Тот истинно благороден, кто легко прощает заблуждения людей и в то же время так боится сделать что-нибудь дурное, как будто он никогда никого не прощал.
Чистое не становится хуже, если им займутся люди плохие; вообще же оно удел хороших.
Для печали есть предел, для страха – нет.
Страх – суровейший исправитель.
Преданность негодяев так же ненадежна, как они сами.
Лицемерная любовь хуже ненависти.
Так уж устроено природой: ничто не усиливает любовь к человеку, как страх его лишиться.
Величайшая радость в жизни человека – быть любимым, но не меньшая – самому любить.
Кротость особенно похвальна тогда, когда причина гнева вполне справедлива.
Чрезмерное усердие больше портит, чем улучшает.
Люди, преданные наслаждениям, живут будто одним днем: кончилось сегодня – и нет причины жить.
Печаль изобретательна на скорбные выдумки.
Общепринято приписывать вину правдивость.
Справедливо, чтобы человек выступал иногда ради собственной доброй славы.
Людей охватила такая страсть к наживе, что, по-видимому, они больше находятся под властью своего имущества, чем сами владеют им.
Изобразить нельзя, как одушевляют действия ума телодвижения.
Молодость и средний возраст мы должны посвятить родине, старость – себе.
Можно мириться с беспорядочной сумятицей в жизни юноши; старикам к лицу спокойная упорядоченная жизнь: напрягать свои силы поздно, добиваться почестей стыдно.

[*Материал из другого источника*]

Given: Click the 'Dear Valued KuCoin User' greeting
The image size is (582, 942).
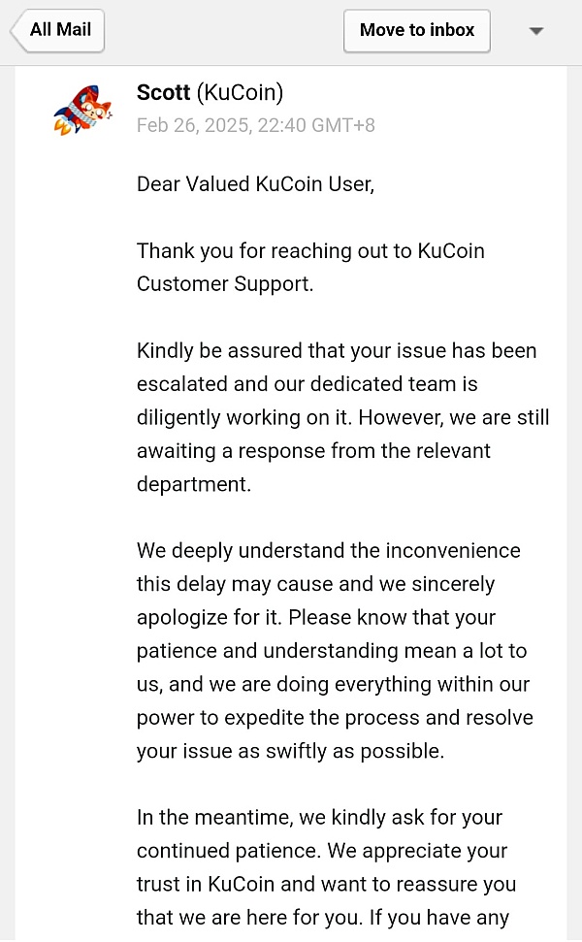Looking at the screenshot, I should pyautogui.click(x=255, y=183).
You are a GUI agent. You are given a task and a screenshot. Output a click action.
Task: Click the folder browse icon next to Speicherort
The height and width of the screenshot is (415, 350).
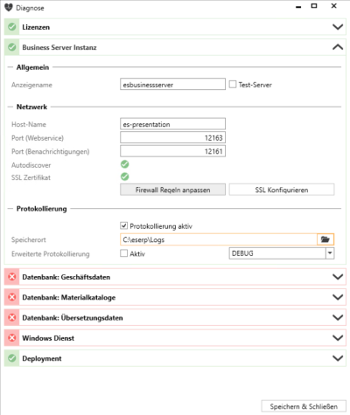click(326, 239)
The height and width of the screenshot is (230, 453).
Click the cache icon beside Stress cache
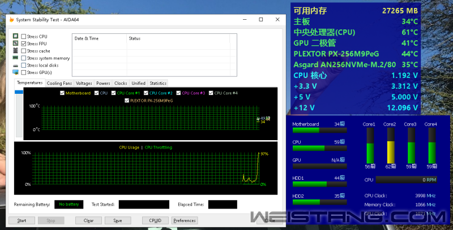[15, 51]
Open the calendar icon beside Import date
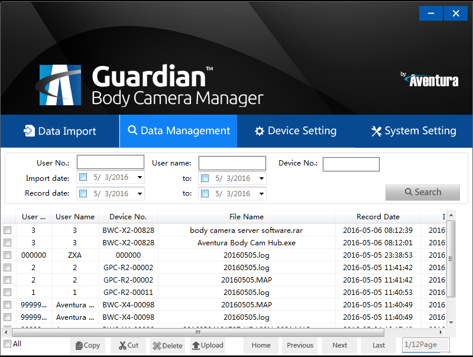Viewport: 473px width, 357px height. (83, 178)
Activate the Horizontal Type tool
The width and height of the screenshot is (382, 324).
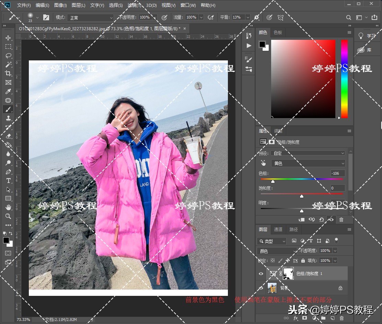click(x=8, y=181)
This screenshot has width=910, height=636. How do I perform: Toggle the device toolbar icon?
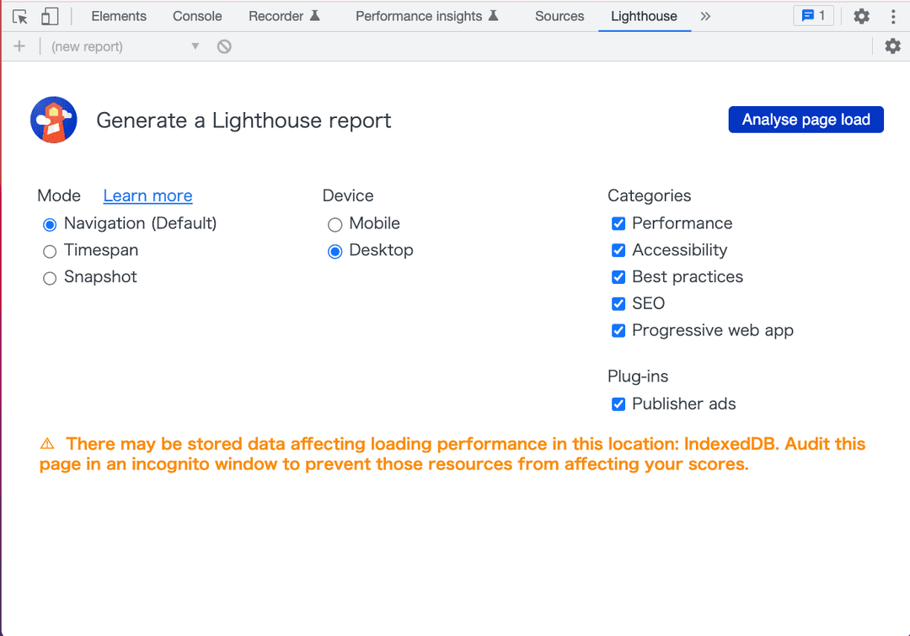[x=50, y=16]
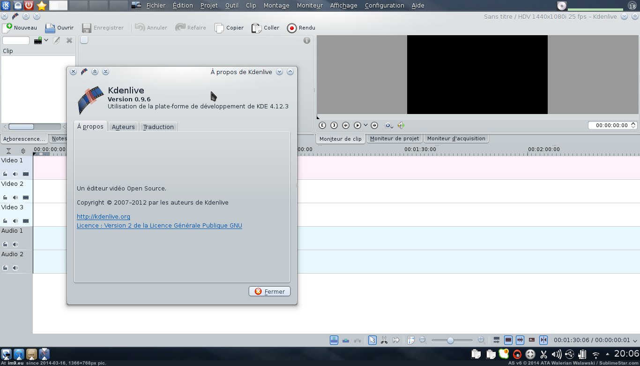This screenshot has height=366, width=640.
Task: Click the Fermer button
Action: coord(269,291)
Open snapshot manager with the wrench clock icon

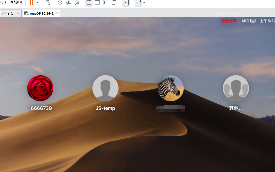coord(77,3)
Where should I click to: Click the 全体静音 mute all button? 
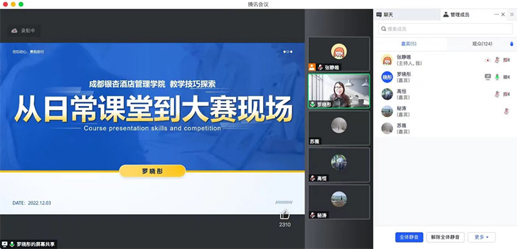click(x=409, y=237)
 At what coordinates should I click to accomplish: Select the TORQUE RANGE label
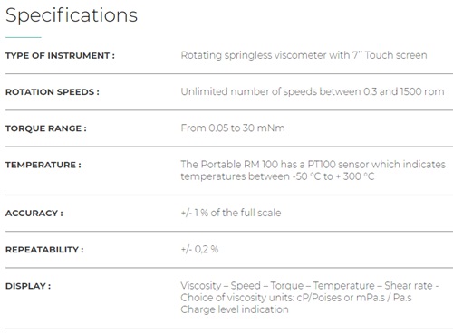pos(46,128)
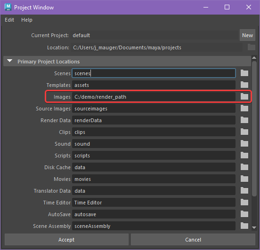This screenshot has width=260, height=250.
Task: Click the Accept button
Action: click(66, 240)
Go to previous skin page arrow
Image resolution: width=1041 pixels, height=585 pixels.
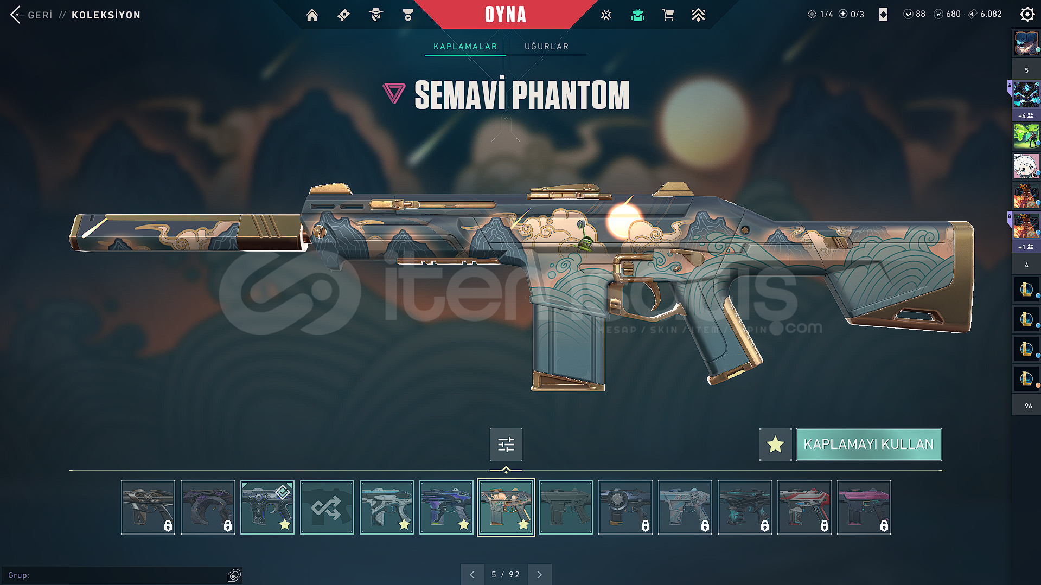point(472,575)
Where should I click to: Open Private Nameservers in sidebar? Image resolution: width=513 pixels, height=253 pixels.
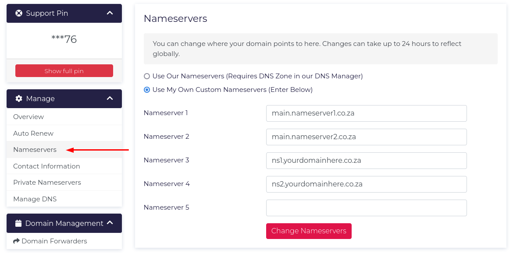pyautogui.click(x=47, y=183)
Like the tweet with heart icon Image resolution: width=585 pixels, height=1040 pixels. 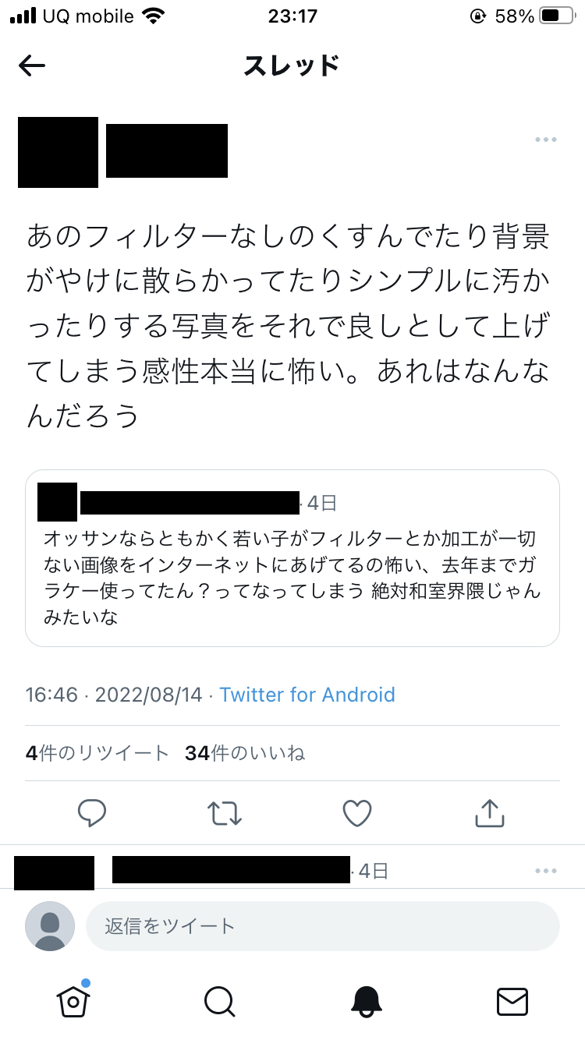tap(357, 813)
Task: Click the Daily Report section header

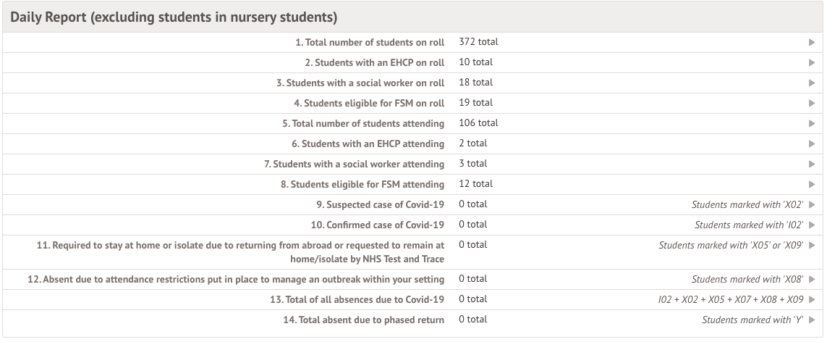Action: coord(174,17)
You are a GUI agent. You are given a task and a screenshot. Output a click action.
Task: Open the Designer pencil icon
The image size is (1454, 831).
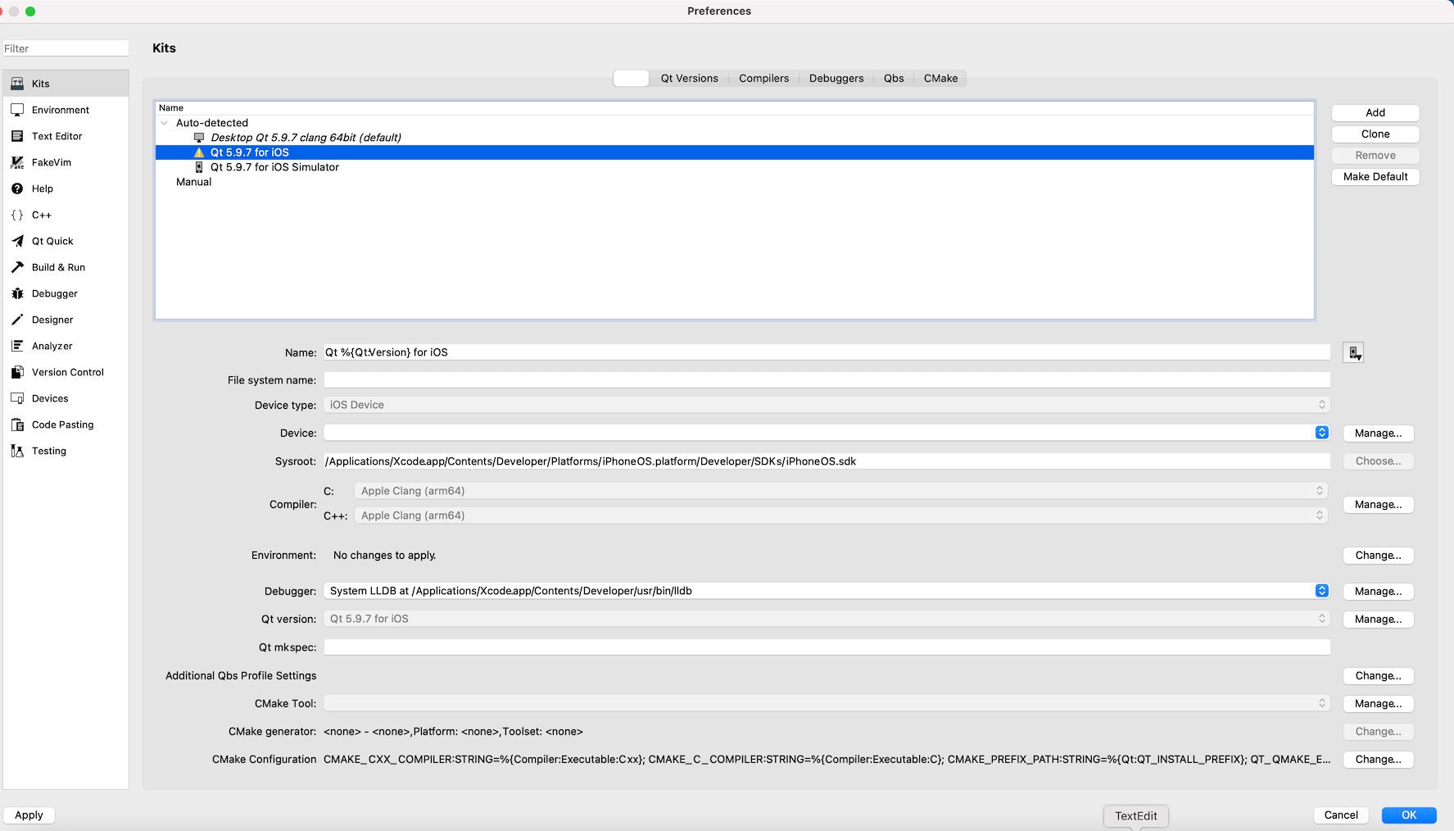tap(17, 320)
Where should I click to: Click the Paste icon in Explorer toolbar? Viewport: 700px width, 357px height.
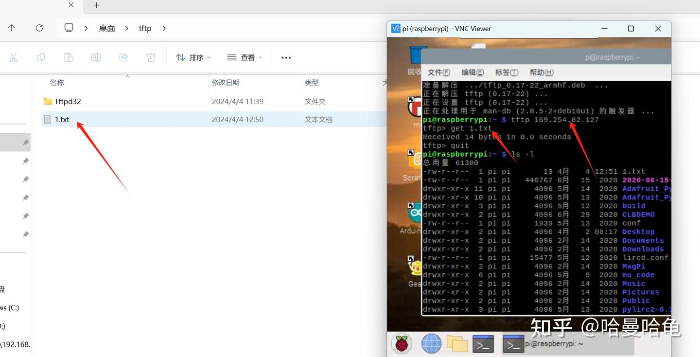click(68, 57)
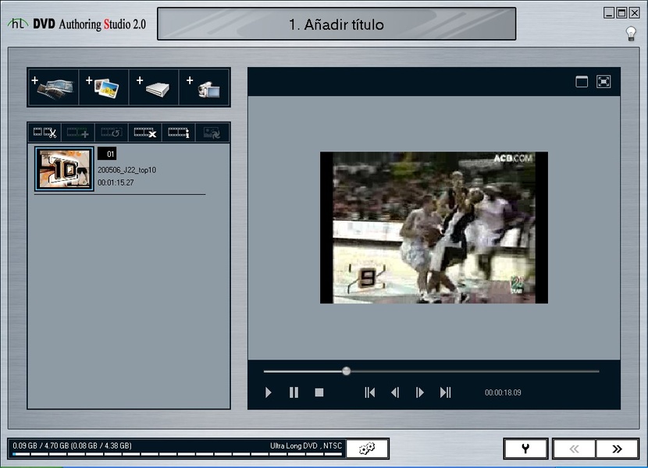Click the playback seek slider handle
Image resolution: width=648 pixels, height=468 pixels.
pos(347,371)
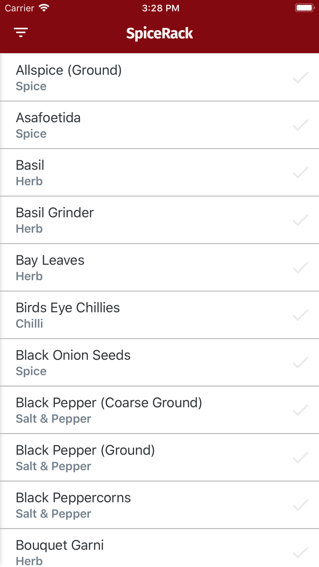Check off Bay Leaves
The height and width of the screenshot is (567, 319).
[300, 268]

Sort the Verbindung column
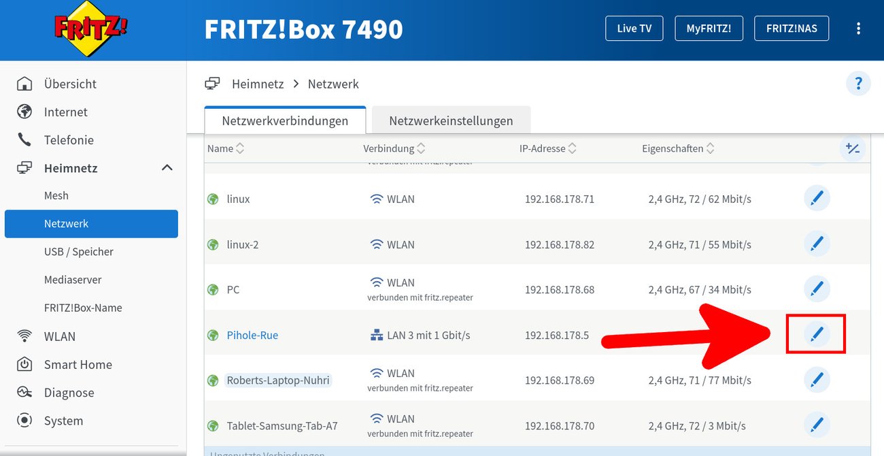tap(394, 148)
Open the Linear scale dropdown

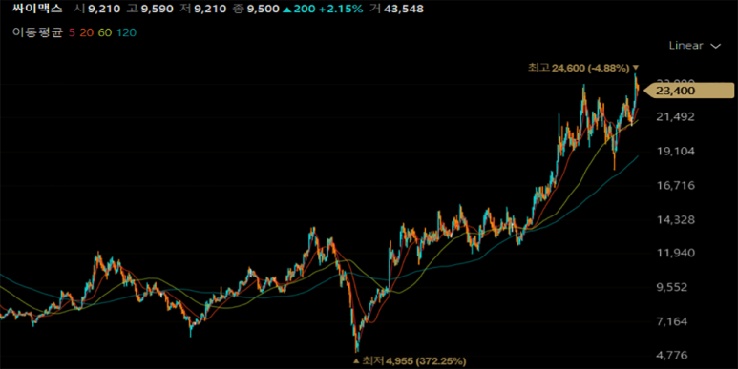694,46
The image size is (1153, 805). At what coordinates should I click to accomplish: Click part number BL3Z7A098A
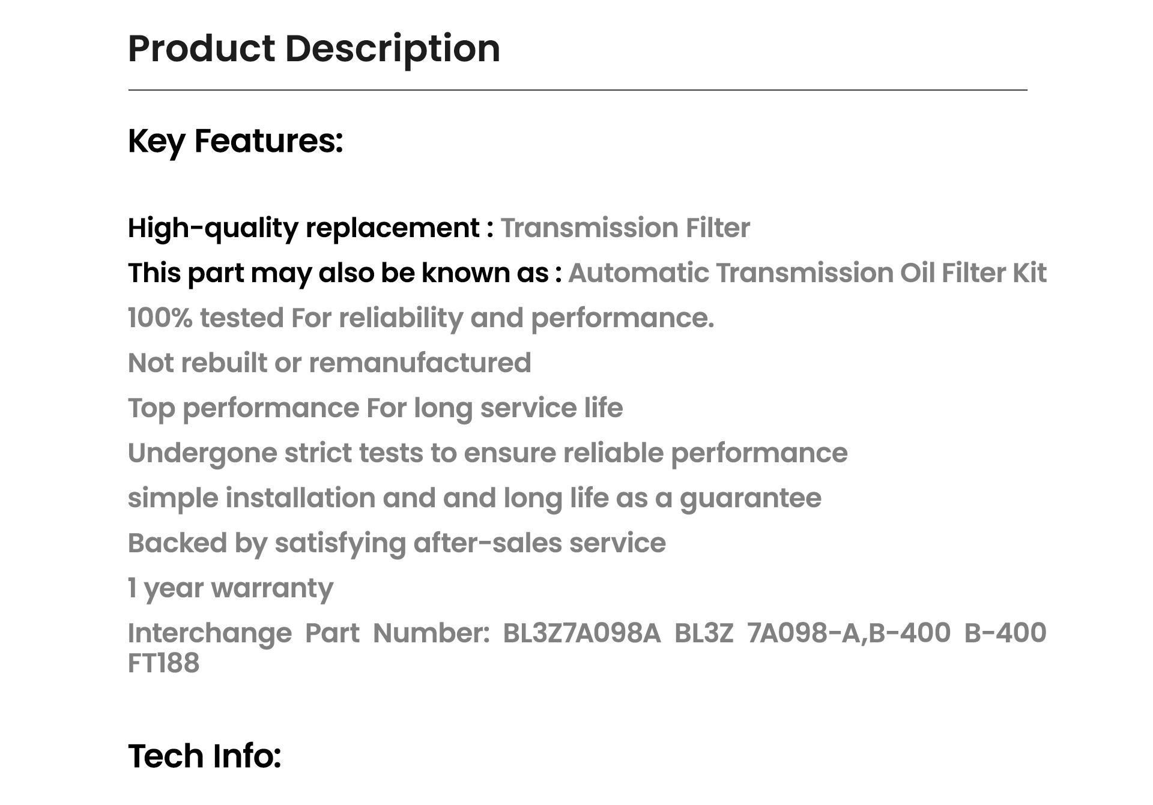click(581, 633)

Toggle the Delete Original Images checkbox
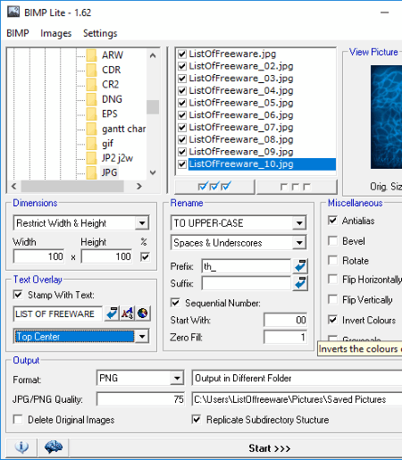[x=18, y=420]
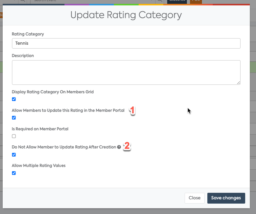This screenshot has height=214, width=256.
Task: Click the Rating Category field containing Tennis
Action: (x=126, y=43)
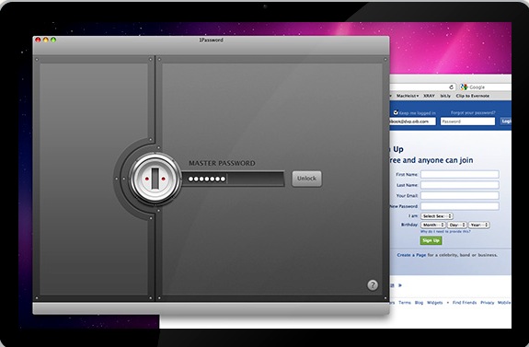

О тех, кто сами призвали смерть, горюешь неисцелимо, ибо веришь, что они могли еще долго жить.
Неизменным и великим утешением в смерти людей, скончавшихся от болезни, служит ее неотвратимость.
Постараемся же, пока нам дана жизнь, чтобы смерти досталось как можно меньше того, что она сможет уничтожить.
Те, кто думают о будущих поколениях и хотят жить в своих произведениях, умирают всегда преждевременно, потому что смерть всегда обрывает у них что-то начатое.
Все, однако, можно если не победить, то смягчить искусством и старанием.
Змеи змей не кусают.
Гай Плиний Секунд (старший)
Нет ни одного животного, которое проливало бы слезы, и притом с первого дня своего появления на свет. А ведь смех, (…) самый первый смех, появляется у человека только на сороковой день его жизни![1526]
Никого нельзя назвать счастливым. Вернее будет сказать, что тот, к кому судьба была благосклонна и добра, не был несчастлив; ибо, если не говорить о всем прочем, у человека всегда остается страх перед изменчивостью судьбы, а раз такой страх сидит в сознании, не может быть прочного счастья.[1527]
Природа швырнула голого человека на голую землю.[1528]
Никто из смертных не может быть умен всегда.[1529]
В [душевной] болезни ум отражает сам себя.[1530]
О каждом дне можно судить только по следующему за ним дню, а о всех прожитых днях может произвести приговор только последний из них. Благо никогда не равно злу, даже если счастливые обстоятельства по количеству равняются несчастным; ведь нет той радости, как бы она ни была велика, которая могла бы уравновесить малейшее огорчение. (…) Не считать надо дни, а взвешивать.[1531]
Когда кораблю предстоит затонуть, все крысы с него убегают.[1532]
Обзаводясь землей, приглядись прежде всего к воде, дороге, соседу. [1533]
Больше пользы приносит хозяйский лоб, чем затылок.[1534]
Италию погубили латифундии.[1535]
Земледелие основано на труде, а не на расходах.[1536]
Когда говорят об отсутствующих, у них в это время звенит в ушах. [1537]
Как много дел считались невозможными, пока они не были осуществлены.[1538]